Covid was a weird time, to say the least. Around the clock work from home life took a toll on me, and I’m happy to be heading back to something in-person.

Which reminds me–I have a little life update. Since launching Higdon Literacy Solutions, I have been (blissfully) overwhelmed with requests for consulting services. I booked a half-time in-person gig on the Virginia side.

I thought I’d take this opportunity to share what I’ve been doing to transition back to in-person work in the hopes that you’ll find it helpful too!

Keep Holy the Sabbath

I know I don’t talk about religion a ton here, but there is something so human about using a day to relax and recharge. For me, that means going to Mass with my love and having brunch with him afterwords. For you, that can mean being intentional about having a picnic with friends or spending an hour in gratitude. Whatever it is, make it a relaxing routine that doesn’t happen on the other days.

Allot a few hours on Sunday to get ready for the week.

When I was teaching before, I was in the routine of always being home on Sunday evenings to get everything ready for the week and I plan on implementing that again. Even if I’m out of town, I must be home by 6 PM to settle down from the weekend and get ready for the week. In fact, a friend STILL makes fun of me for leaving a NYC trip early because “I needed to go make soup.” #sorrynotsorry

Plan Your Outfits for the Week

I recently invested in a clothes rack that is exclusively for professional clothes. Each outfit is planned (top, bottom, accessories and unmentionables) and on the rack together. Trust me when I say that this makes a world of difference!

Meal Plan

I’ll do a whole blog post on this soon, but meal planning is a game changer. If you know you have a busy week coming up (and can afford it), maybe your meal plan is a few carry outs a week. There is no reason to go overboard with this, but knowing what’s coming for the week’s food is super helpful with rhythm of the week.
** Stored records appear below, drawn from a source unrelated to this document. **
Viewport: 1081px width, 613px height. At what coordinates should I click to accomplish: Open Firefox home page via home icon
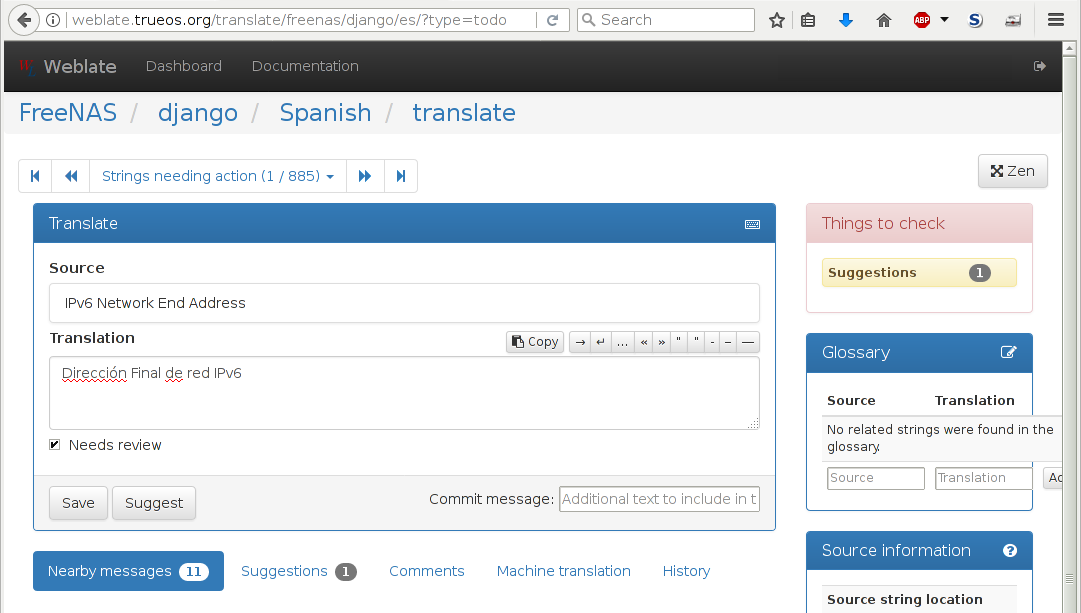tap(883, 19)
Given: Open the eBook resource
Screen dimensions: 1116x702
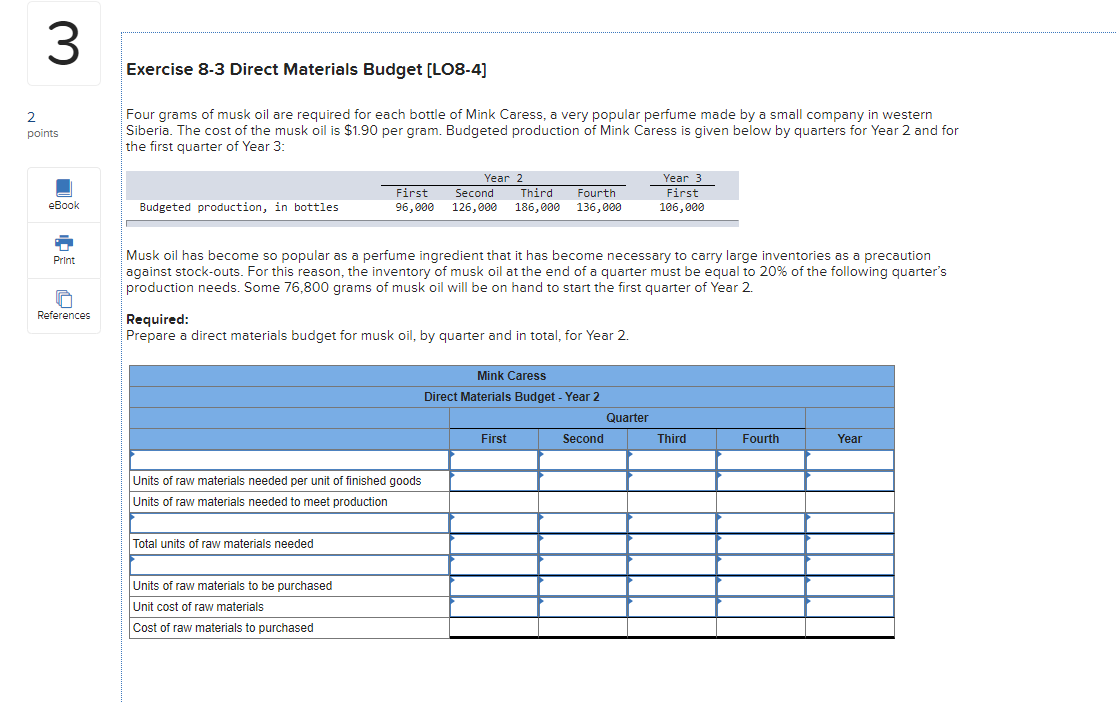Looking at the screenshot, I should click(63, 194).
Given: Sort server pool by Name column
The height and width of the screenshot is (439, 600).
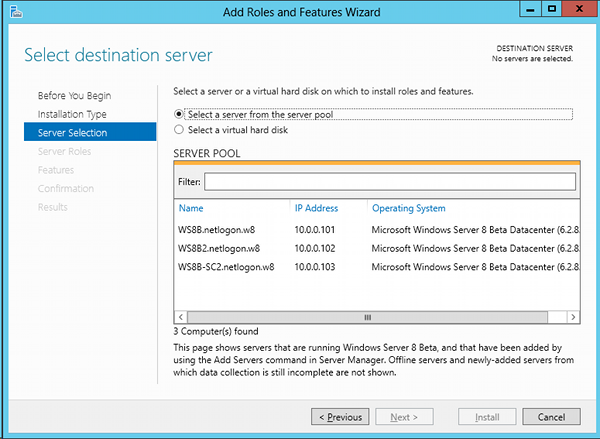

Be Intentional About Working Out

I don’t know about you, but I’m more likely to get on a good workout routine when I’m busy. It sounds counterintuitive, but busy equals productivity to me. I usually use Friday afternoons to plan my Peloton workouts (both cardio and strength) for the following week, making sure I have a good mix of upper body, lower body and core. I’m way less likely to flake on a workout when I know it’s part of a bigger plan… Plus, let’s be real, I still need to get that Covid weight off!

Here’s an example week:

Monday: 20 minute HIIT ride, 20 minute legs and glutes

Tuesday: 30 minute 80s ride, 10 minute arms and shoulders

Wednesday: 20 minute endurance ride, 20 minute legs and glutes

Thursday: 30 minute Tabata ride, 10 minute arms and shoulders.

Friday: 45 minute low impact ride

Saturday: 20 minute endurance ride, 20 full body.

Sunday: Rest

If you’re the type of person who thrives on busy like I do, welcome back! I hope the new routine is lovely and that you’re as excited as I am.